Don't Run Away From Me is a fast multi-threading Python 3 web crawler. It's features include:
- Obtain all web pages in seconds.
- Distinguish between pages, documents, scripts, style sheets, images,...
- Flexible crawl, you decide the number of threads, the timeout between requests, the crawl depth, the user agent or the headers.
- Generate a path dictionary and add it to your personal dictionary for future directory fuzzing.
- Stop the crawler whenever you want, you will get the routes obtained until that moment.
Simple installation, simple usage
$ sudo git clone https://github.com/n0t4u/DRAFMe.git /opt/DRAFMe
$ cd /opt/DRAFMe
$ sudo python3 -m pip install -r requirements.txt
$ chmod +x DRAFMe.py
$ (Optional) echo 'alias DRAFMe="python3 /opt/DRAFMe/DRAFMe.py"' >> ~/.zshrc
The only mandatory attribute is the FQDN of the domain you want to crawl. All the options can be displayed with the option -h or --help
This will perform a basic crawl and will display the page routes obtained in the terminal
$ python3 DRAFMe.py -u https://example.com
This will perform a basic crawl and will display all the routes obtained, including all the resources found, in the terminal
$ python3 DRAFMe.py -a https://example.com
This will perform a basic crawl and will display the unique paths found during the crawler.
$ python3 DRAFMe.py -d https://example.com
This will perform a basic crawl and will store all the routes and the dictionary into the files you specified.
# Basic output
$ python3 DRAFMe.py -o routes_file -do dictionary_file
# Split output in several files base on its contents (see help)
$ python3 DRAFMe.py -oS routes_file
$ python3 DRAFMe.py -oA routes_file
This will perform a basic crawl, generate a dictionary with all the unique paths found and write them into the given file only if this path is not already in the dictionary. Useful for future directory fuzzing.
$ python3 DRAFMe.py -do dictionary.txt --check
Sometimes the main page is in one directory and then all the resources in a different one. This option will force the root directory for the next requests. Furthermore, you can specify directories you do not want to crawl. (Note. The more specific the subdirectory it is, the more restrictive it works this option. The routes will still appear in the results, but no crawling will be done inside them).
$ python3 DRAFME.py -a -R "/" -A "/media/" https://example.com/example
In some cases, it is possible to get multiple routes from open API. Use the --api option to change the behaviour of the crawler.

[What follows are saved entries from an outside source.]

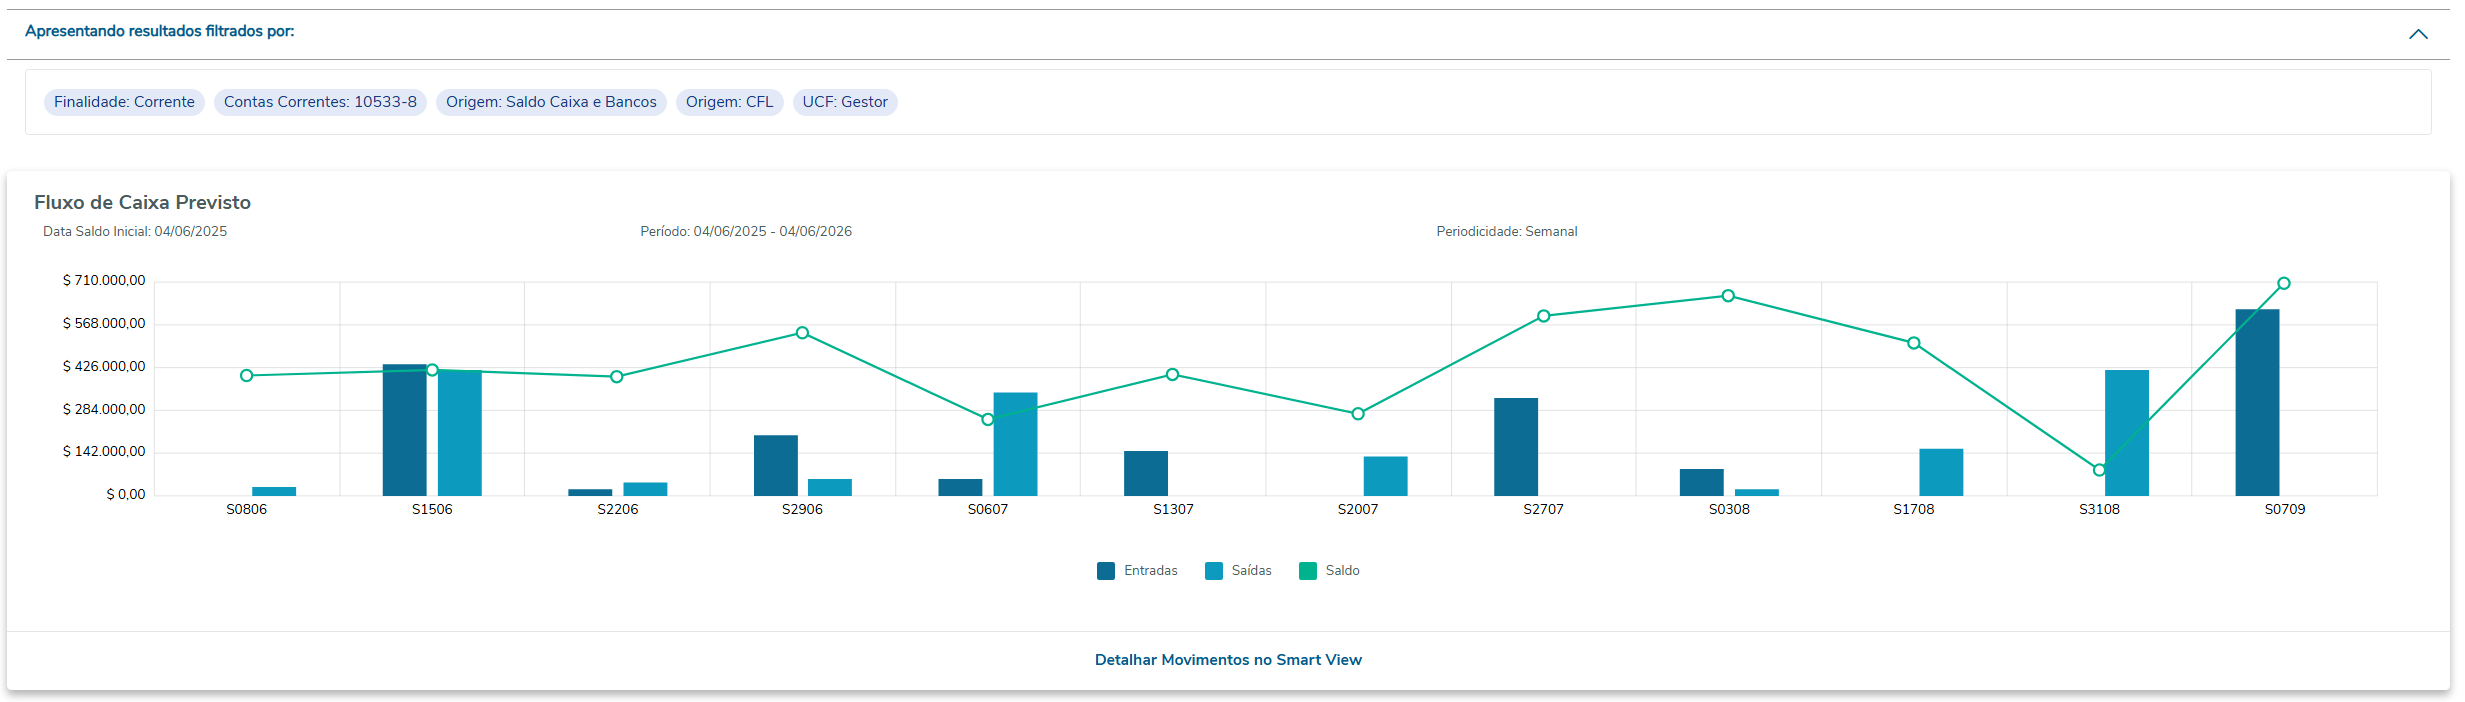
Task: Toggle the Saldo legend color swatch
Action: tap(1308, 571)
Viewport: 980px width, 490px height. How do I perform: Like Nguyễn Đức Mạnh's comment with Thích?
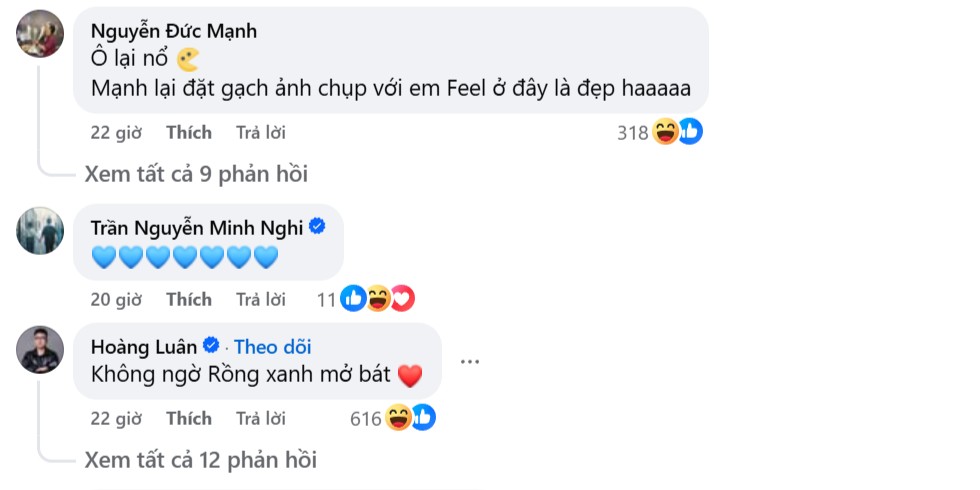tap(189, 132)
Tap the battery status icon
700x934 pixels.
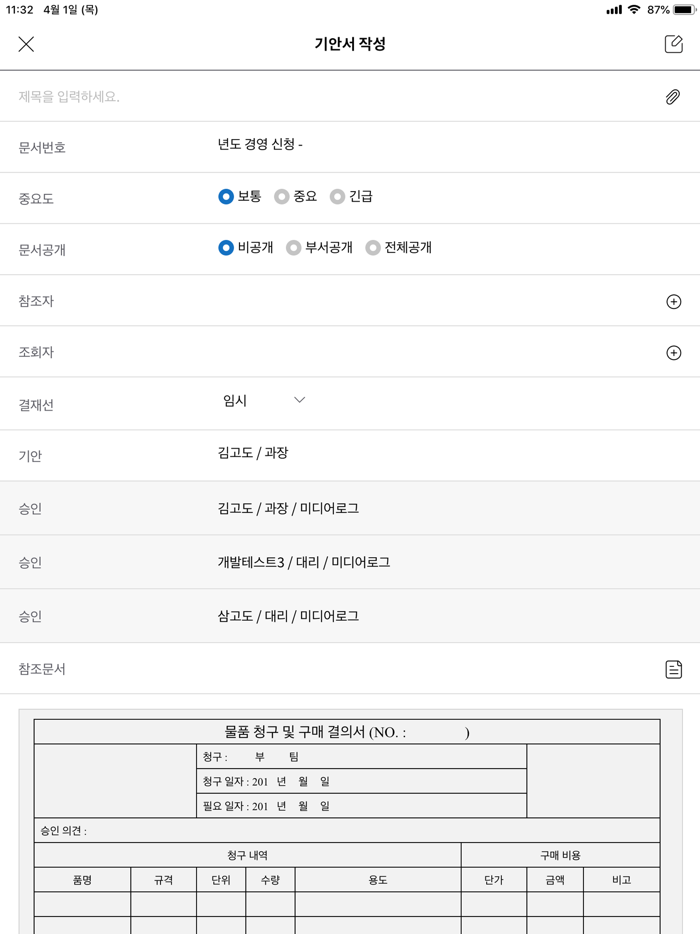click(682, 10)
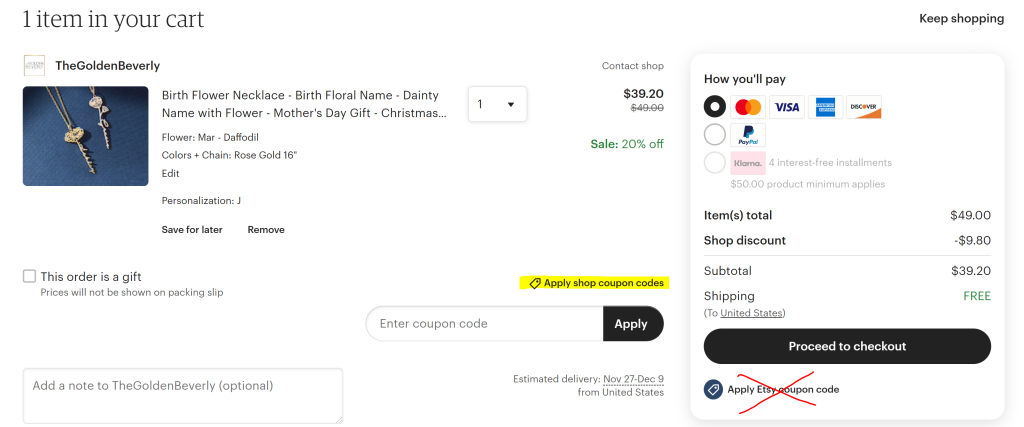
Task: Select the PayPal payment radio button
Action: pos(715,134)
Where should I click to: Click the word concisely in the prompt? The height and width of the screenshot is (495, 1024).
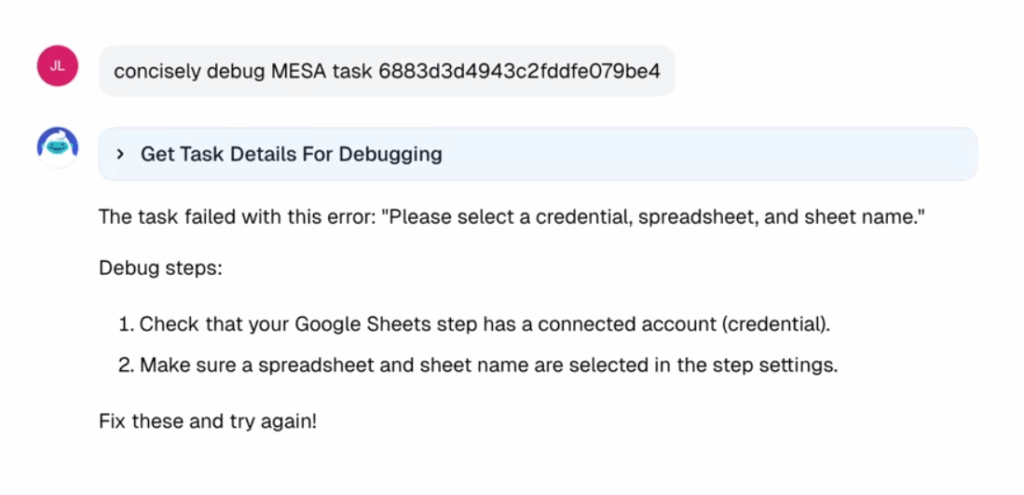(157, 72)
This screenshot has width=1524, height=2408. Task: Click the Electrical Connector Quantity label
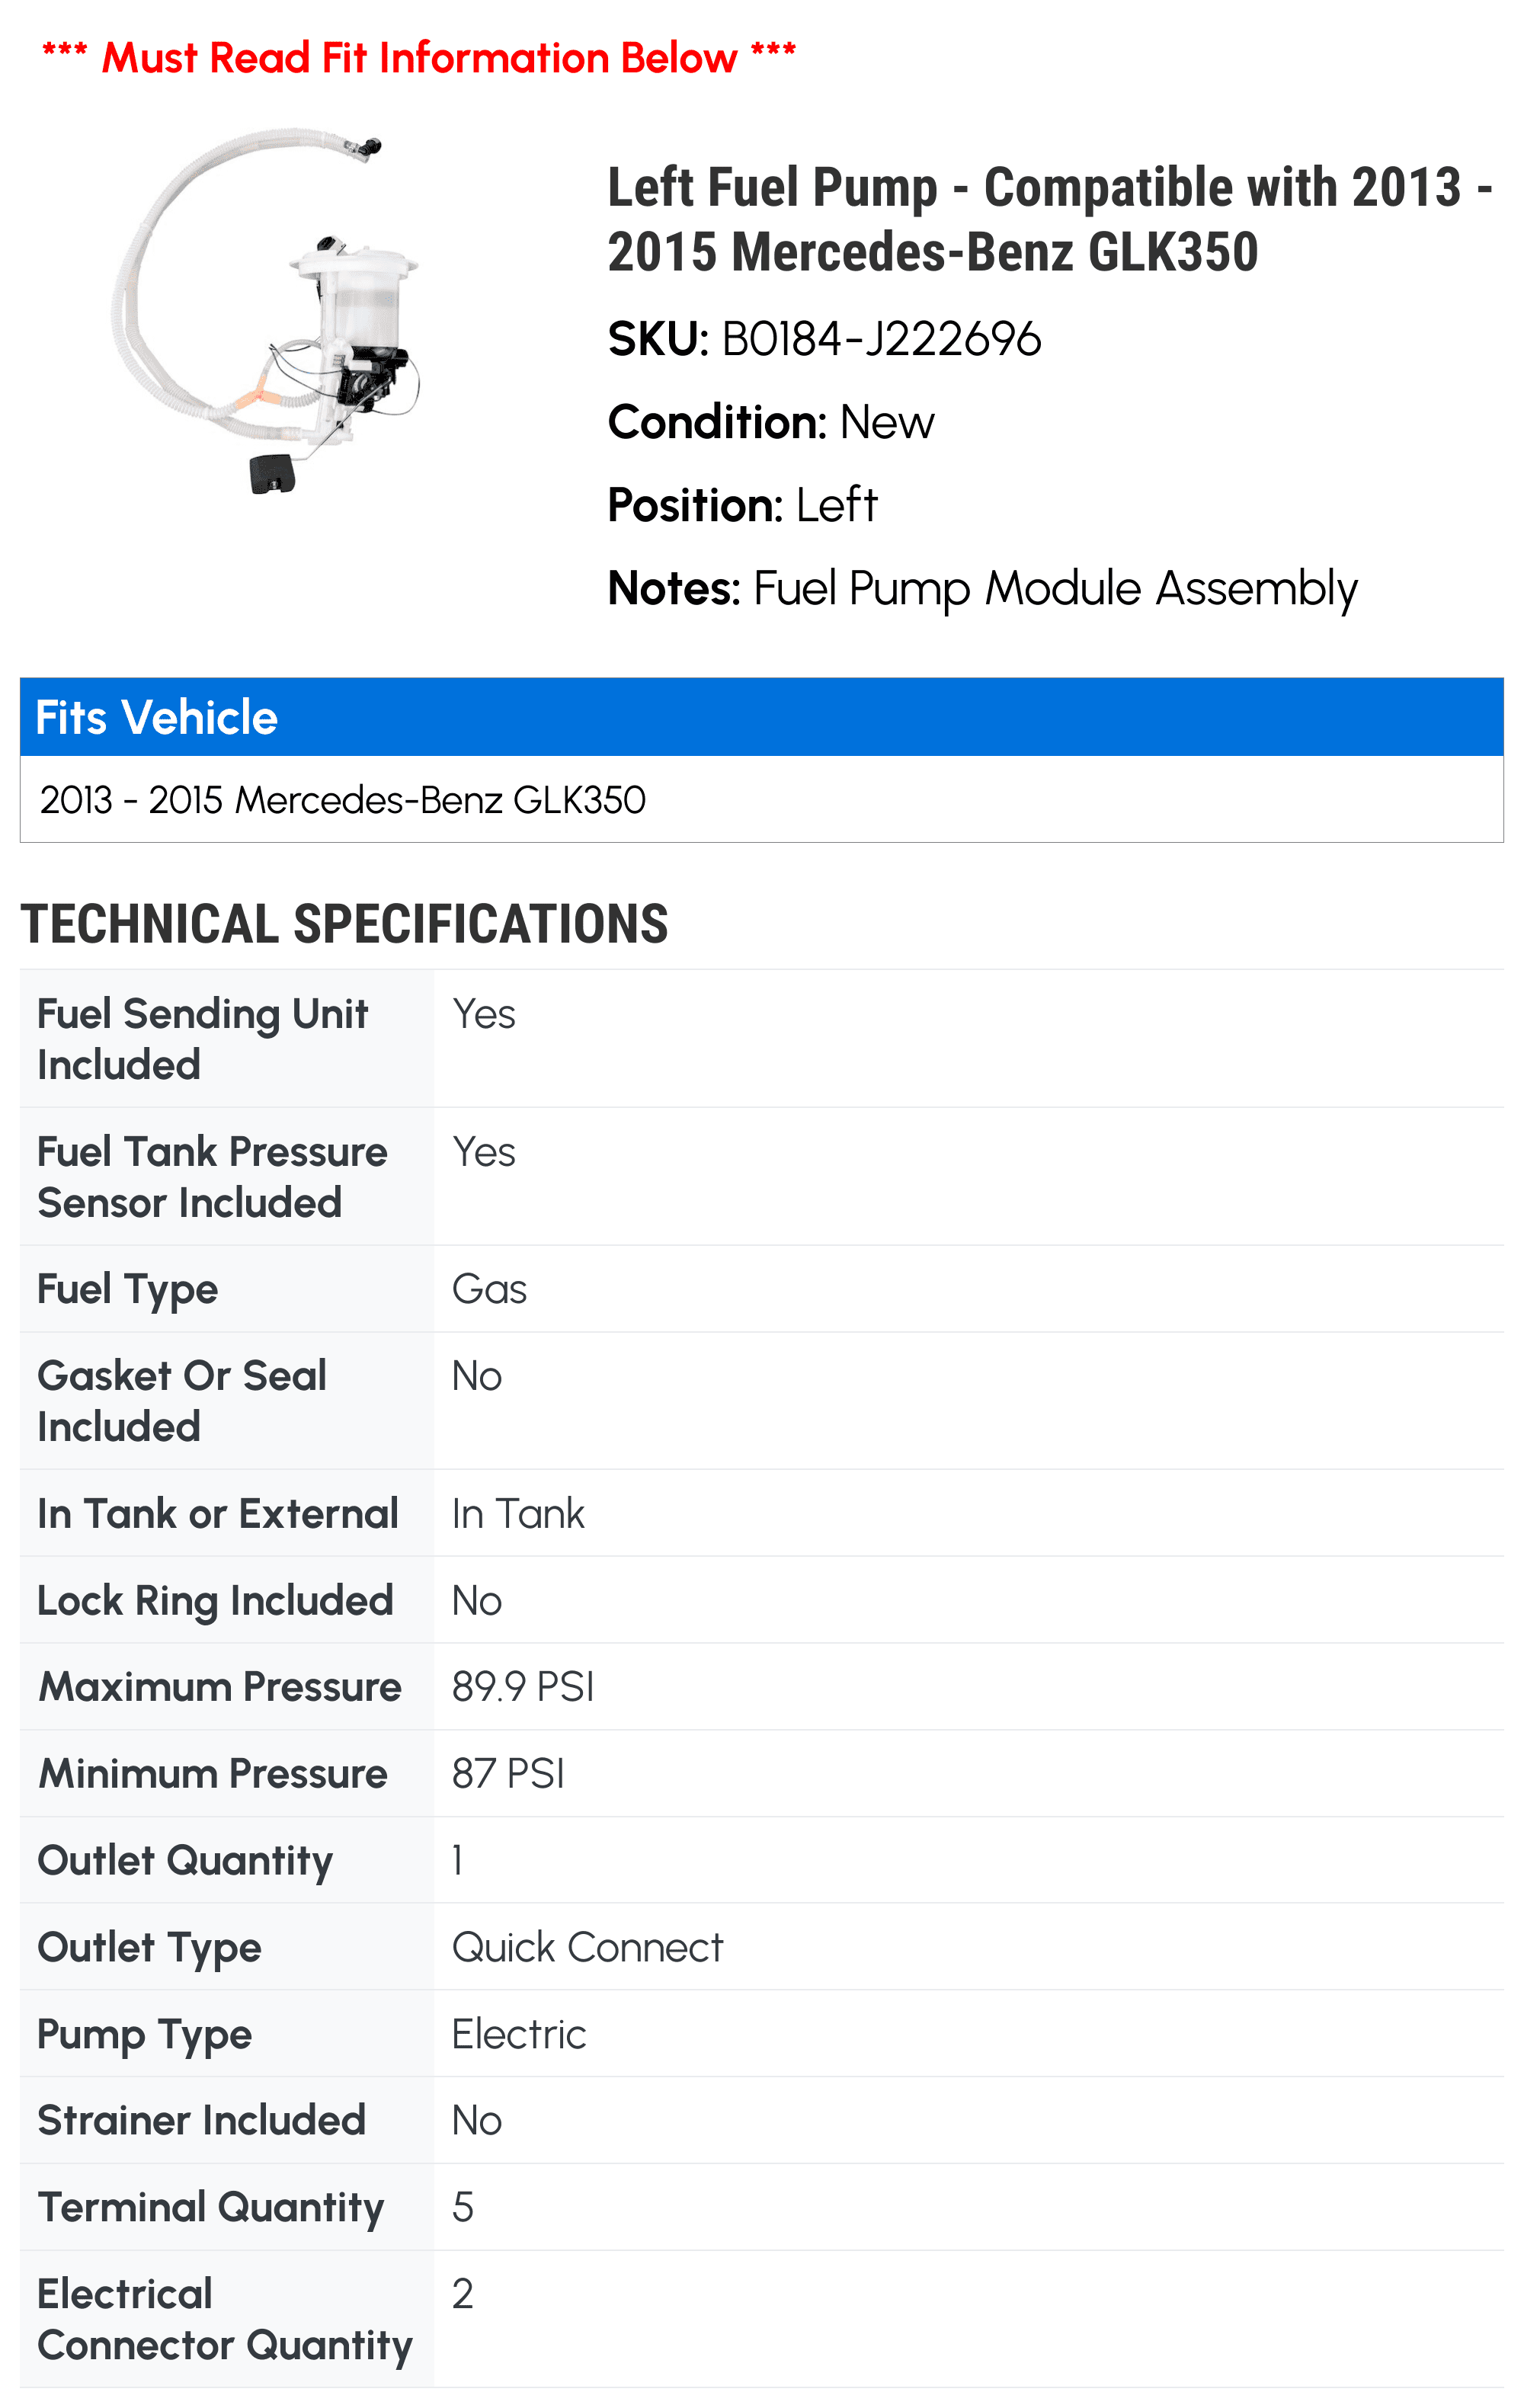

$ python3 DRAFMe.py -a https://example.com --api
This will perform a recursive crawl with the options given, including the crawling depth, the timeout between requests and the number of simultaneous threads, the response timeout o the use of a proxy. Customize your own User Agent or add specific headers.
$ python3 DRAFME.py -a -r 2 -s 200 -t 10 -T 10 --proxy "127.0.0.1:8080" --cert "/home/user/cacert.pem" -U "Mozilla/5.0 n0t4u" -H "Authorization: Bearer <n0t4u>" https://example.com
In order to properly handle request via proxy it is necessary to add this configuration to your machine before executing DRAFMe.
# Generate certificate in PEM format
$ openssl x509 -in cacert.der -out cacert.pem
# Set environmental variables
$ export HTTP_PROXY="http://127.0.0.1:8080"
$ export HTTPS_PROXY="http://127.0.0.1:8080"
$ export REQUESTS_CA_BUNDLE="path/to/cert/file.pem"
# Back to the initial state
$ unset HTTP_PROXY HTTPS_PROXY REQUESTS_CA_BUNDLE
References: https://requests.readthedocs.io/en/latest/user/advanced/#proxies
Note. For Windows machines try to add the environmental variables manually (Windows --> Edit system environment variables)(Self-Signed Certificates)
If you don't believe this tool works (sometimes i really don't) use the verbose mode to check that your computer is doing something useful.
Verbose mode: -v Debug mode: -vv
$ python3 DRAFME.py -a -r 2 -s 200 -t 100 -v https://example.com
- Add external resources links
- Add metrics of analyzed routes --> Graph?
- Detect JS versions
- Add Selenium support
- Add proxy support for Windows
- Check recursive
- Consider import latest-user-agents https://pypi.org/project/latest-user-agents/
- Take a nap zzzZZZ
- And then check routes in comments.
Main branch is a major update and now uses Python3 requests library.
If you want to use an old, but fully operative, version with Pycurl library, check pycurl-requests branch.
n0t4u
GNU General Public License Version 3
This tool has been designed for Ethical Hacking audits and it can only be used with the authorization of the client. This tool will ignore robots.txt. The author is not responsible for any use by third parties.